В истории самые трудные линии действий — по лезвию, между двух бездн, сохраняя равновесие, чтобы не свалиться ни в ту, ни в другую сторону. Но они же — и самые верные: между двумя революциями, между двумя враждующими массами, между двумя посредственностями и пошлостями.

В эту весну Столыпин тайно встречался с небезнадёжными (их в шутку звали “черносотенными”) кадетами — Маклаковым, Челноковым, Струве, Булгаковым, ища сговориться и составить с ними такое правительство — на ребре, не опровергаемое ни слева, ни справа. Встречались тайно и от тех и от других. Столыпину эти кадеты доверяли: в личных встречах он поражал прямизной, открытостью, спокойным верным взглядом, определённостью выражений, и глаза блестели умом и твёрдостью. Но даже открыться однопартийцам они боялись, где ж тогда составлять правительство!..

Меньше чем за два года это была третья попытка, когда российское правительство приглашало общественность разделить власть, — но та отказывалась, чтоб не испачкать репутации. Роль гневной оппозиции оставалась более лёгкой. Как-то мечталось русским радикалам: всё смести до основания (не преградивши ни петербургскими квартирами, ни прислугами) — а тогда уже строить совсем новую, совсем свободную, небывалую удивительную российскую власть! Они сами не понимали, насколько сами нуждаются в монархии. Они не умели управлять и не учились, а детски радовались взрывам и пожарам. К тому ж бесповоротно убедился Столыпин, что эта Дума никогда не утвердит его земельную реформу.

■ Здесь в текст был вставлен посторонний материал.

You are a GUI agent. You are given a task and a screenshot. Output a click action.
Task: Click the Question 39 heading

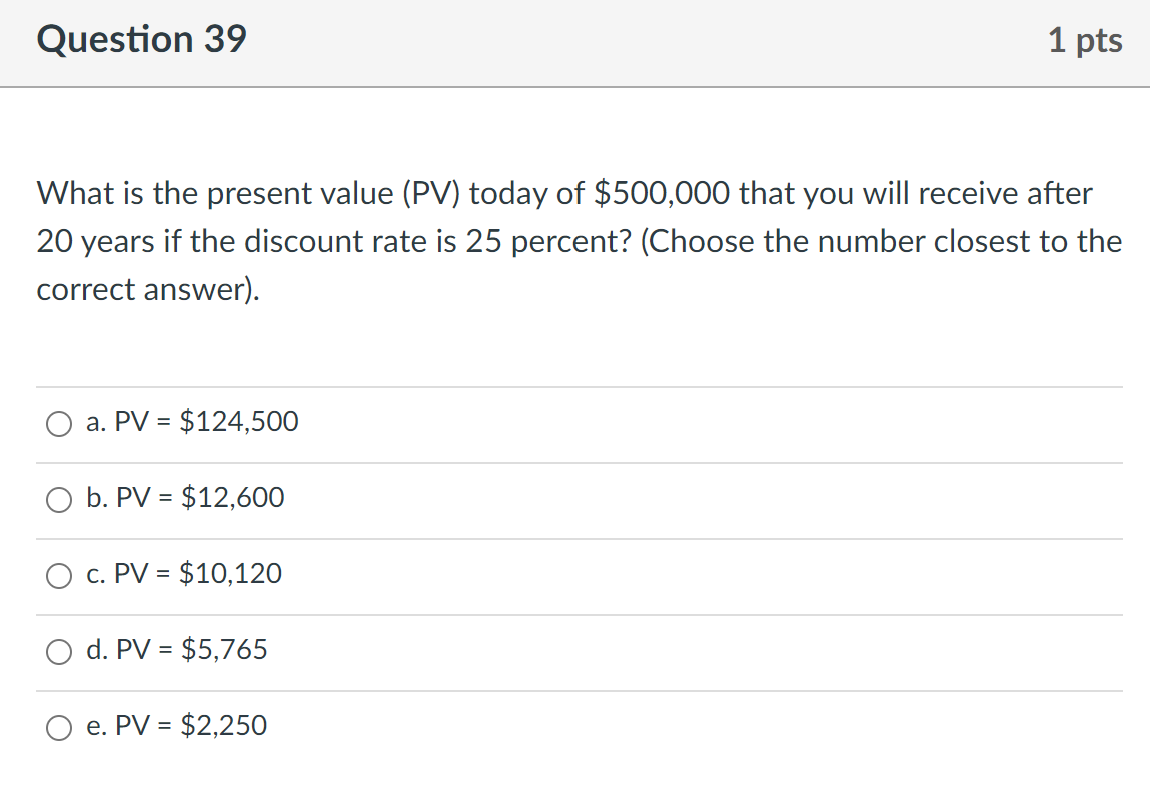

Последняя тайная встреча с кадетской четвёркой была в Елагином дворце в самую ночь на 3 июня.

А еще с мая подкатил случай: на квартире у депутата Думы было застигнуто полицией заседание из членов социал-демократической фракции Думы с делегатами революционной военной организации. В тот раз задержанные члены Думы были отпущены.

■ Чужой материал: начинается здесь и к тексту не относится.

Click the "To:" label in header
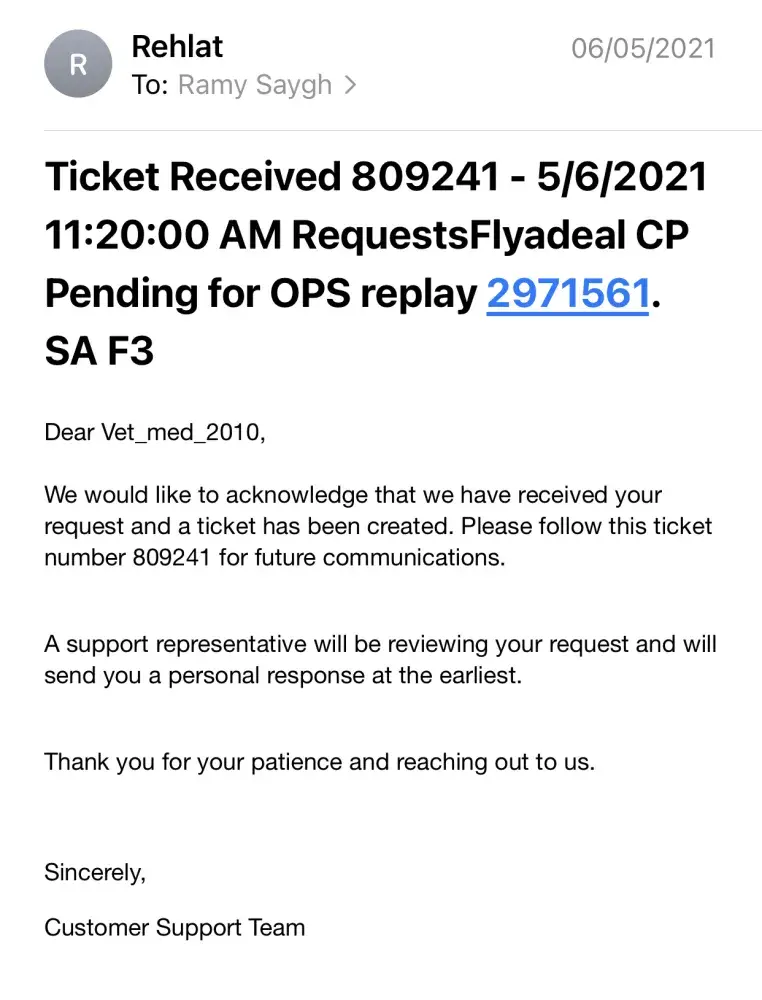The width and height of the screenshot is (762, 1000). tap(150, 86)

1 июня Столыпин взял в Думе слово и неожиданно — всё неожиданным приходился обществу каждый его решительный шаг — предложил Думе: исключить из своего состава 55 членов фракции с-д за участие в противоправительственном заговоре и дать согласие на арест 15 из них, наиболее замешанных.

Кроме обязанности сохранять неприкосновенность депутатов, на власти лежит и долг охранять общественный порядок, тем более в столице, где случилось многое.

(Думская фракция социал-демократов без стесненья вела подрывную пропаганду в петербургском гарнизоне — и 5 мая делегация солдат пришла с петицией о своих требованиях на депутатскую квартиру по Невскому 92, где депутаты ждали их, а полиция следила).

Дума была ошеломлена: как ни шумела она о невыносимых притеснениях, но уж депутатскую неприкосновенность считала мандатом на любые действия, хоть и бомбу бросать. Председатель Головин извернулся — найти формальный ход, чтоб избежать голосования, губительного для Думы при обоих исходах: стать ли на сторону подрывателей или отречься от них. Но увёртка не помогла: 3 июня последовал арест тех из 15, кто не успел скрыться, указ о роспуске Думы и новый избирательный закон. В сопровождавшем царском (столыпинском) манифесте настаивалось, что это не отход от Манифеста 17 октября, что все права народа сохраняются, но

многие из присланных от населения не с чистым сердцем приступили к работе, а — увеличить смуту и способствовать разложению государства,

почему и меняется теперь лишь самый порядок призыва выборных, чтоб они верней выражали нужды народа.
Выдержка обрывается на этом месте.